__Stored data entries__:
"""
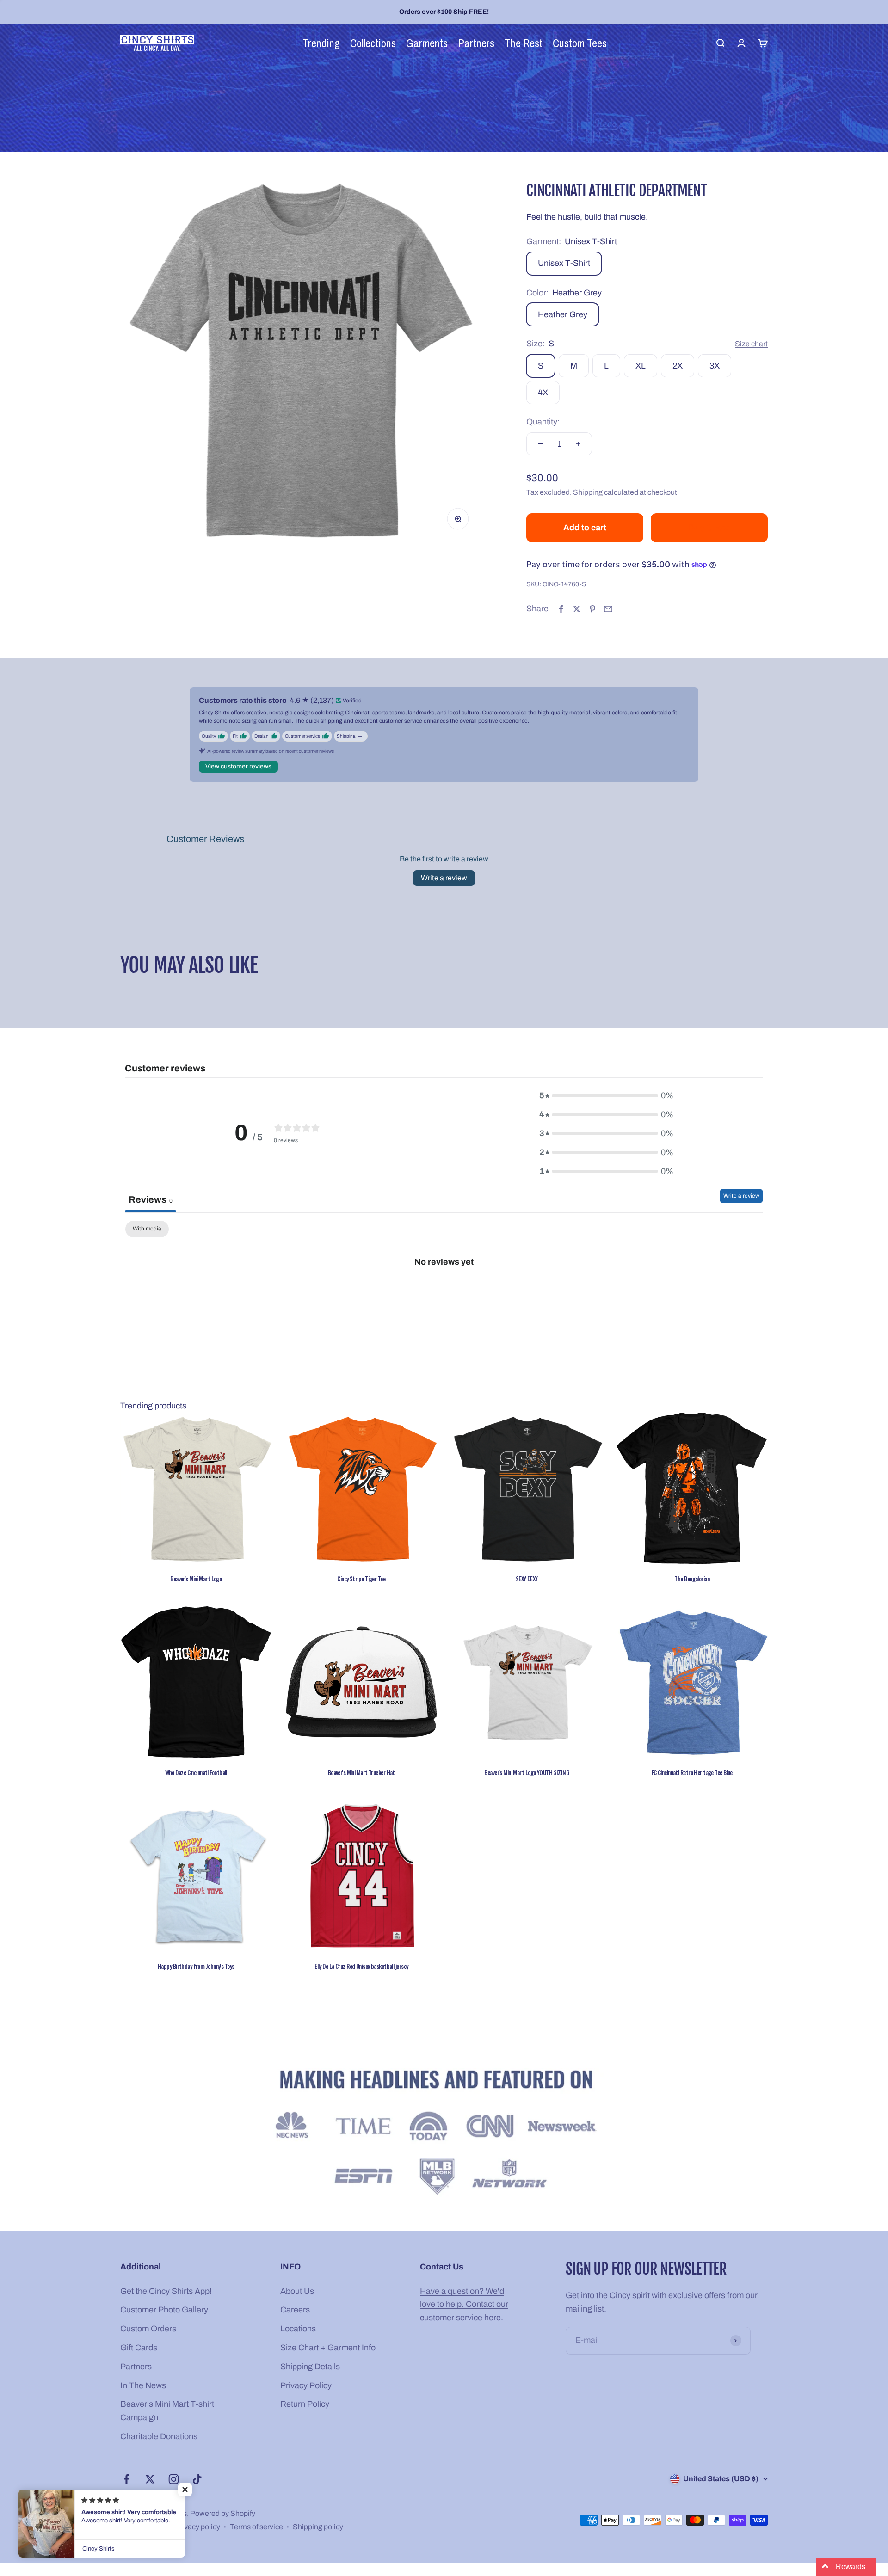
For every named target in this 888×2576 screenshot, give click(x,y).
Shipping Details (310, 2366)
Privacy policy (197, 2527)
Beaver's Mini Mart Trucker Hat (361, 1772)
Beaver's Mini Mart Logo (196, 1578)
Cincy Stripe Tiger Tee (361, 1578)
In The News (143, 2385)
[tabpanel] (444, 1292)
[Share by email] (608, 609)
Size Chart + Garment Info (328, 2347)
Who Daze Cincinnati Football (196, 1772)
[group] (444, 2134)
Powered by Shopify (222, 2513)
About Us (297, 2291)
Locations (298, 2328)
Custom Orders (148, 2328)
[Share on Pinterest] (592, 609)
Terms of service (256, 2527)
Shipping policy (318, 2527)
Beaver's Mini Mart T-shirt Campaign (167, 2410)
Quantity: (543, 421)
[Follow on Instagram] (173, 2479)
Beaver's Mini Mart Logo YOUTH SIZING (526, 1772)
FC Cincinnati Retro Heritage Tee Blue (692, 1772)
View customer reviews (238, 766)
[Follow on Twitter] (150, 2479)
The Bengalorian (691, 1578)
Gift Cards (138, 2347)
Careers (295, 2309)
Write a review (444, 878)
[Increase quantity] (578, 444)
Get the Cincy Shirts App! (166, 2291)
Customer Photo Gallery (164, 2309)
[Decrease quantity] (540, 444)
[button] (185, 2489)
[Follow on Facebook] (126, 2479)
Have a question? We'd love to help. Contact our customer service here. (464, 2305)
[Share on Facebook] (561, 609)
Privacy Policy (306, 2385)
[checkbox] (147, 1229)
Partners (136, 2366)
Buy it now (709, 527)
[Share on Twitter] (577, 609)
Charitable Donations (158, 2436)
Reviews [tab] (151, 1199)
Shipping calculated (605, 492)
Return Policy (304, 2404)
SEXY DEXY (527, 1578)
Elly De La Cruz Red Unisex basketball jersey (361, 1966)
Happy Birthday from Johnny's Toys (196, 1966)
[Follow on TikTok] (197, 2479)
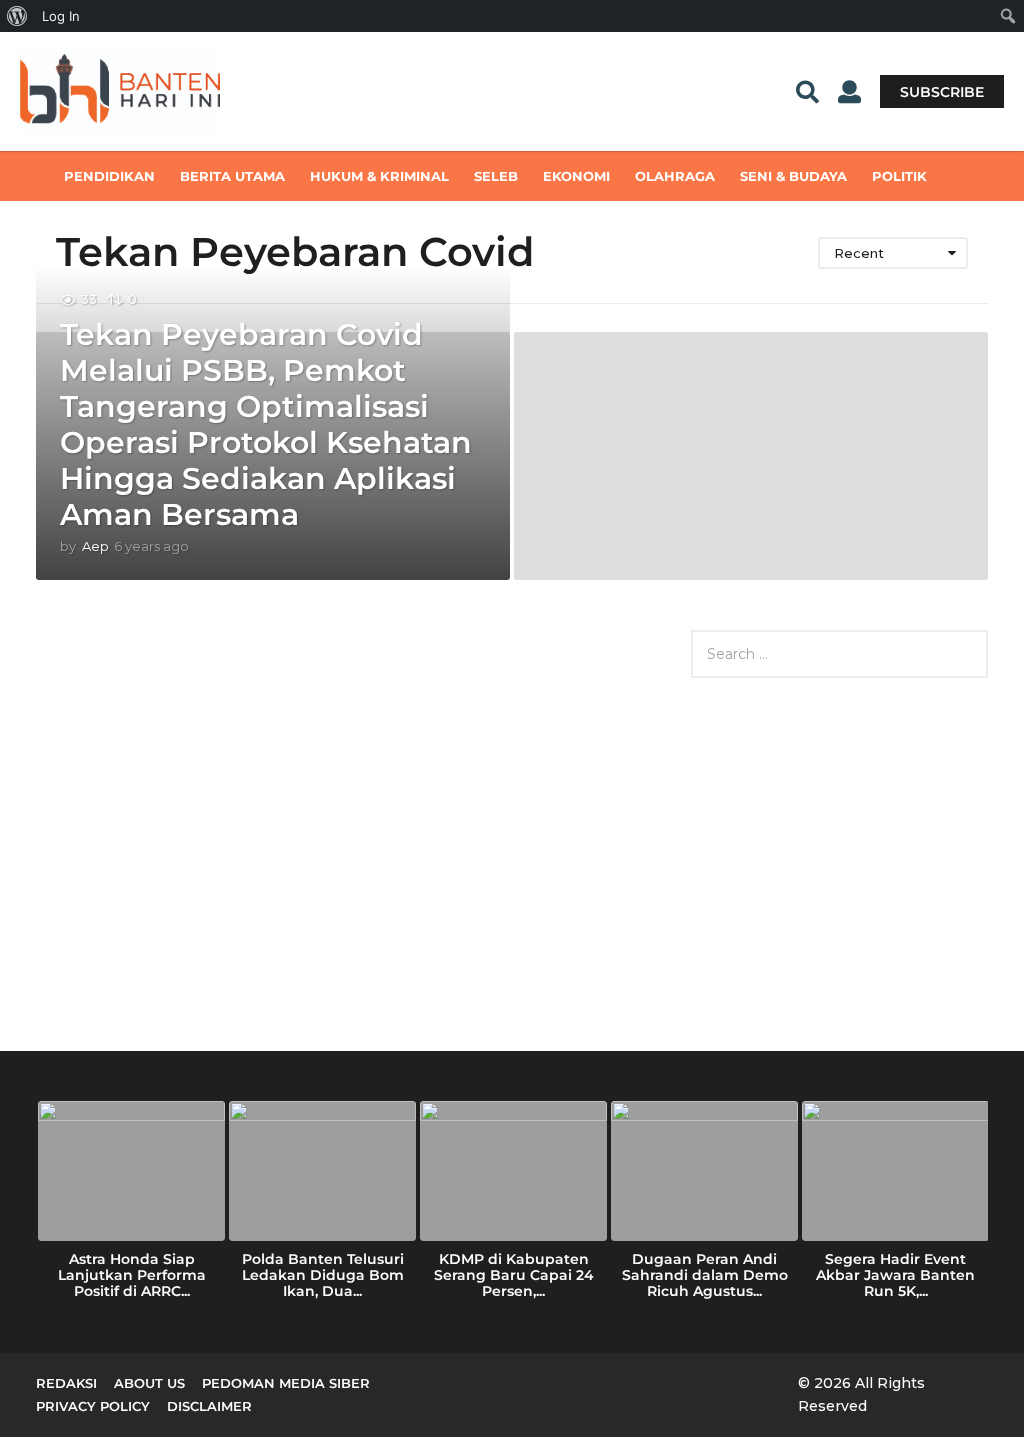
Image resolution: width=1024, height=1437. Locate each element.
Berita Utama (232, 176)
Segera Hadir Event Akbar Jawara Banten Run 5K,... (895, 1275)
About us (149, 1383)
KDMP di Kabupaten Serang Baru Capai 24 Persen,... (514, 1275)
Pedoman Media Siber (286, 1383)
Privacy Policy (93, 1406)
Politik (899, 176)
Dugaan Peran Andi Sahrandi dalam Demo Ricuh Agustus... (705, 1275)
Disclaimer (209, 1406)
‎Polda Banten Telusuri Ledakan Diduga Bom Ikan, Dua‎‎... (323, 1275)
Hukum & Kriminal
"""
__Instructions for the task__: From the line with "Happy Birthday from Johnny's Toys (196, 1966)" down to the last line of the entries above, set down every line exactly, apart from the pictures.

__Answer box__:
Happy Birthday from Johnny's Toys (196, 1966)
[Follow on TikTok] (197, 2479)
Image resolution: width=1024, height=1437. Locate each element.
Berita Utama (232, 176)
Segera Hadir Event Akbar Jawara Banten Run 5K,... (895, 1275)
About us (149, 1383)
KDMP di Kabupaten Serang Baru Capai 24 Persen,... (514, 1275)
Pedoman Media Siber (286, 1383)
Privacy Policy (93, 1406)
Politik (899, 176)
Dugaan Peran Andi Sahrandi dalam Demo Ricuh Agustus... (705, 1275)
Disclaimer (209, 1406)
‎Polda Banten Telusuri Ledakan Diduga Bom Ikan, Dua‎‎... (323, 1275)
Hukum & Kriminal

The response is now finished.